American Academy of Neurology News Apr 26, 2017

Both obesity and being underweight are associated with an increased risk for migraine, according to a meta–analysis published in the April 12, 2017, online issue of the journal Neurology. The researchers looked at all available studies on body mass index (BMI) and migraine.

“As obesity and being underweight are potentially modifiable risk factors for migraine, awareness of these risk factors is vital for both people with migraine and doctors,” said study author B. Lee Peterlin, DO, of Johns Hopkins University School of Medicine and a member of the American Academy of Neurology. “More research is needed to determine whether efforts to help people lose or gain weight could lower their risk for migraine.”

A total of 12 studies with 288,981 participants were included in the meta–analysis. When the researchers compiled all of the results and adjusted for age and sex, they found that obese people were 27 percent more likely to have migraine than people of normal weight. People who were underweight were 13 percent more likely to have migraine than people of normal weight.

Obesity was defined as a BMI of 30 or higher. Underweight was defined as a BMI of less than 18.5. Peterlin said the risk between obesity and migraine was moderate and similar in size to the link between migraine and bipolar disorders and ischemic heart disease, a condition of recurring chest pain or discomfort when part of the heart does not receive enough blood.

According to Peterlin, age and sex were important variables in the relationship between body mass index and migraine. “This makes sense, as the risk entailed by obesity and the risk of migraine is different in women and men and in younger and older people,” she said. “Both obesity disease risk and the occurrence of migraine is more common in women and in younger people.”

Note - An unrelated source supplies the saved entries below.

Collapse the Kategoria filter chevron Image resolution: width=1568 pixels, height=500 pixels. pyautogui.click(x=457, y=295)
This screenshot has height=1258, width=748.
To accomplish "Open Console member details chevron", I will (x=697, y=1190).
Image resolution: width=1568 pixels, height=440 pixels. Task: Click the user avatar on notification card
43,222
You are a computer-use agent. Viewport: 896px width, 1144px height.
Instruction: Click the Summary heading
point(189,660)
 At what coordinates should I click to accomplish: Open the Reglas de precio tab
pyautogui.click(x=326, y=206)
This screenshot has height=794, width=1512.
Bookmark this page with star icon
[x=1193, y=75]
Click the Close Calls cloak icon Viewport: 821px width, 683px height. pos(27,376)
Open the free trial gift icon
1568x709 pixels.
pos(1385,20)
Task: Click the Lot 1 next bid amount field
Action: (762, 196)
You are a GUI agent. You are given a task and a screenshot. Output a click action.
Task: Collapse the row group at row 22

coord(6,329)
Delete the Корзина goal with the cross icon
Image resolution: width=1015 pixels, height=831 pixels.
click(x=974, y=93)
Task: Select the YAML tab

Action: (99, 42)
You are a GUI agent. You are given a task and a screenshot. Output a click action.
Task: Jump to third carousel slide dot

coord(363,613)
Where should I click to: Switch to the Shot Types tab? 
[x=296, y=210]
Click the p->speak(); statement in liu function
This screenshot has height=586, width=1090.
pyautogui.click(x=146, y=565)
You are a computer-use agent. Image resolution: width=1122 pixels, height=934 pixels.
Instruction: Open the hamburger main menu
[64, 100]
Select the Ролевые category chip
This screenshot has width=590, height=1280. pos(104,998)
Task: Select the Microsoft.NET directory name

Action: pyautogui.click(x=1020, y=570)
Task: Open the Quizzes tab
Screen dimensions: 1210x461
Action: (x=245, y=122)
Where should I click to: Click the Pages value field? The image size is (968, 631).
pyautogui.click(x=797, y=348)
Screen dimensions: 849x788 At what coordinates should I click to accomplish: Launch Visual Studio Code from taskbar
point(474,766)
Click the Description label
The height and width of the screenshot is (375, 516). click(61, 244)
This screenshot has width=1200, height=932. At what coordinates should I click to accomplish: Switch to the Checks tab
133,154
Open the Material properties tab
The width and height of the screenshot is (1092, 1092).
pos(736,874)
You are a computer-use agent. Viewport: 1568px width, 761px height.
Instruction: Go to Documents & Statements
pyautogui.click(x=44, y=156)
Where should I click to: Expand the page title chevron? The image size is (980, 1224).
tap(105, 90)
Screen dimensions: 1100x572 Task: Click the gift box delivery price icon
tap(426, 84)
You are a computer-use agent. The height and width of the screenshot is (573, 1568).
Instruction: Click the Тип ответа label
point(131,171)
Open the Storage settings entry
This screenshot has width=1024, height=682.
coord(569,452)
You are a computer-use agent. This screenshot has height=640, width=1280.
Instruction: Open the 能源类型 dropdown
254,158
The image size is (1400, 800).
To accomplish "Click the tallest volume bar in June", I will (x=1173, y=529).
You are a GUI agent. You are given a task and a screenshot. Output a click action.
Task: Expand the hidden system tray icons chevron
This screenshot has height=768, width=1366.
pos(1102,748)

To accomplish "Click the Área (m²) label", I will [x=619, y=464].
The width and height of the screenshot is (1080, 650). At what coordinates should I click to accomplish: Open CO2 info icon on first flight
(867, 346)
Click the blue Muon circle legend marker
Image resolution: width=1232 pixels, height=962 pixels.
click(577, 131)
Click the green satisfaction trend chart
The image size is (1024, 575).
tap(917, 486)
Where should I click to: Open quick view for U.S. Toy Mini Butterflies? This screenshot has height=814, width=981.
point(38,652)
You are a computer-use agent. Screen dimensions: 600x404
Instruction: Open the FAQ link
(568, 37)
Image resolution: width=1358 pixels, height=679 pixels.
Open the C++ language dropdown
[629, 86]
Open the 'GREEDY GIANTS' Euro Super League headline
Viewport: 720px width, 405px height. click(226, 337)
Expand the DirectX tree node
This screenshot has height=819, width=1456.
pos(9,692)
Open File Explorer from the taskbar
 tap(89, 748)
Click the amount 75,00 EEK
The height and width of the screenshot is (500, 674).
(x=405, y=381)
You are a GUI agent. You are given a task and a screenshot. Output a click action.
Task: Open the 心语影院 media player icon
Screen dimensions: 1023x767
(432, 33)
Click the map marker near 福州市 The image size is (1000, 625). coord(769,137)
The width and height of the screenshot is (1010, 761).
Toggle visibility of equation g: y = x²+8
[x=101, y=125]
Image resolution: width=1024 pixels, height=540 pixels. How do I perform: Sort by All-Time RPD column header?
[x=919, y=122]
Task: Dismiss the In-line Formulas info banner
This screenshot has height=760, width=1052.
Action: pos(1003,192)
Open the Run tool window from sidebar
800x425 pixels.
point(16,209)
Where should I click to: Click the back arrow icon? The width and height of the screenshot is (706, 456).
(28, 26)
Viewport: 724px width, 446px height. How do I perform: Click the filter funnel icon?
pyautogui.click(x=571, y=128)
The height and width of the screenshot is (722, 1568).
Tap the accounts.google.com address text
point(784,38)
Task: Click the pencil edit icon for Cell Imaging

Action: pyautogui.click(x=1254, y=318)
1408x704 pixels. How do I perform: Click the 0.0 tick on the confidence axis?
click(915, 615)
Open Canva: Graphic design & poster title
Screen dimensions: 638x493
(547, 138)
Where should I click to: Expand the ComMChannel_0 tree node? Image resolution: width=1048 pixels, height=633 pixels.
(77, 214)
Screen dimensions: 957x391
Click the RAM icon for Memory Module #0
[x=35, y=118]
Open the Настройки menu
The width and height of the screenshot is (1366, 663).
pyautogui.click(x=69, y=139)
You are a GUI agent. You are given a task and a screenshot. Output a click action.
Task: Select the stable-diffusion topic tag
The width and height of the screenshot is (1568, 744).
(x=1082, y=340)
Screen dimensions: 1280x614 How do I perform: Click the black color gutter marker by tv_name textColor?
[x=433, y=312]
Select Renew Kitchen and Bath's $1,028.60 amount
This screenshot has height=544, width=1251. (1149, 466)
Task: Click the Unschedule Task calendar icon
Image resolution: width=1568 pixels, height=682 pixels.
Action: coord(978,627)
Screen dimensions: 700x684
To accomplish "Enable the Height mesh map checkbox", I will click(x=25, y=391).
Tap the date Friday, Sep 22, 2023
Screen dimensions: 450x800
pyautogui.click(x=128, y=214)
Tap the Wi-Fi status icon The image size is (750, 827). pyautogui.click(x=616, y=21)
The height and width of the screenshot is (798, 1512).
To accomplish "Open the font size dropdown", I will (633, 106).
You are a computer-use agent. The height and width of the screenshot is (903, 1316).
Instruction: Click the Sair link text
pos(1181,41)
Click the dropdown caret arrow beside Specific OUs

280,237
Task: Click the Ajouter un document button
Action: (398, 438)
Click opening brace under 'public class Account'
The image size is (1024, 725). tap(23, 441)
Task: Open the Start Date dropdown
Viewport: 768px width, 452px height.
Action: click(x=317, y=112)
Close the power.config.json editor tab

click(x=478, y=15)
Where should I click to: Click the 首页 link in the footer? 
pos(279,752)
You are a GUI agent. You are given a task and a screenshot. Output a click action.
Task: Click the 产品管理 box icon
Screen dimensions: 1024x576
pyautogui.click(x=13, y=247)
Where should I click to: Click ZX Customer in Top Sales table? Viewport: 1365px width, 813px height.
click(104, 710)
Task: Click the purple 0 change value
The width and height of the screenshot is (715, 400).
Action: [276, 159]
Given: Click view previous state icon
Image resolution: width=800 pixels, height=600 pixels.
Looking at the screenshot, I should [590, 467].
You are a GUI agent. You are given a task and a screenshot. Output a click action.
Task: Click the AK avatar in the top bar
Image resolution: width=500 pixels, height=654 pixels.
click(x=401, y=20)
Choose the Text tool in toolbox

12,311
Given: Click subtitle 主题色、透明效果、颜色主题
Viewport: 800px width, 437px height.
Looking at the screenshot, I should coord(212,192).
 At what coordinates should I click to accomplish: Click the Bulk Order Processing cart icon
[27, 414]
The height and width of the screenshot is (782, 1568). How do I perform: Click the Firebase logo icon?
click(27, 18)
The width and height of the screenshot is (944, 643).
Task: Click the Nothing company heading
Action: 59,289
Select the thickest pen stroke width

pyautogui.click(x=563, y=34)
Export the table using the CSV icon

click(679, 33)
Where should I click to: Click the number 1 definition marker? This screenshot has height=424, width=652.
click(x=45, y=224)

She continued, “It’s not clear how body composition could affect migraine. Adipose tissue, or fatty tissue, secretes a wide range of molecules that could play a role in developing or triggering migraine. It’s also possible that other factors such as changes in physical activity, medications, or other conditions such as depression play a role in the relationship between migraine and body composition.”

Limitations of the meta–analysis include that for half of the studies people self–reported that they had migraine and for more than half of the studies people self–reported their body mass index.